Abstract

In the standard inflationary paradigm, the seeds for cosmic structures are assumed to be of quantum origin. During inflation, the quantum fluctuations of the fields are stretched by the cosmic expansion to macroscopic sizes and become classical, then growing through gravitational collapse to eventually form the structures we observe today. Thermal fluctuations introduce another possible origin for small inhomogeneities. In the early universe the temperatures could be very high, and there are several important cosmological models where thermal fluctuations could be the main ingredient responsible for seeding the inhomogeneities. In this work it is suggested a general phenomenological parametrization for a class of early universe models described by an effective equation of state which is a function of the Hubble parameter. In such models, the main seeds of cosmological fluctuation are thermal fluctuations that can appear even at classical level.
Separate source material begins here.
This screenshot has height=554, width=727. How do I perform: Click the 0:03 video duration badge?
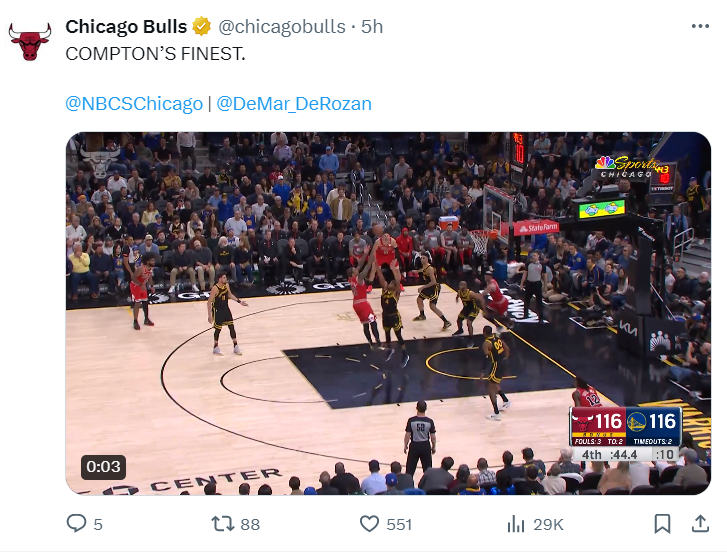click(103, 467)
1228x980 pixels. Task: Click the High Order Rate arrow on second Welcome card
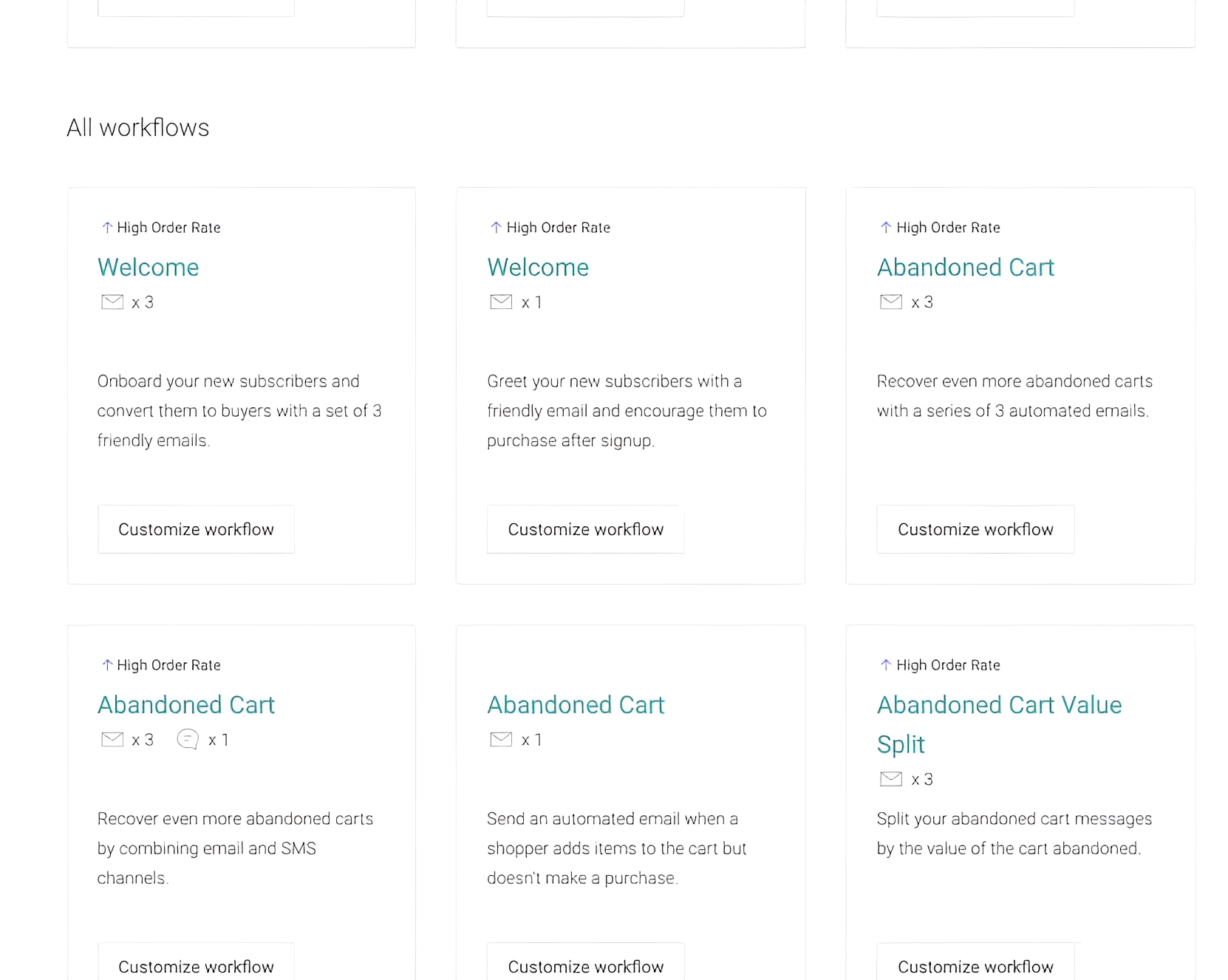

The proposed effective equation of state leads to a description of the universe which have the advantage of avoiding the initial singularity problem and also the problems associated with reheating, providing a smooth transition from an era with weff∼−1 to an era with w=1/3. Motivated by the formalism previously developed in the literature to compute the spectrum from thermal fluctuations [1], we compute for this class of models, the power spectrum of scalar and tensor perturbations, in addition to non-gaussianity parameters, which allows us to constraint the free parameters of this class of models with the observational results.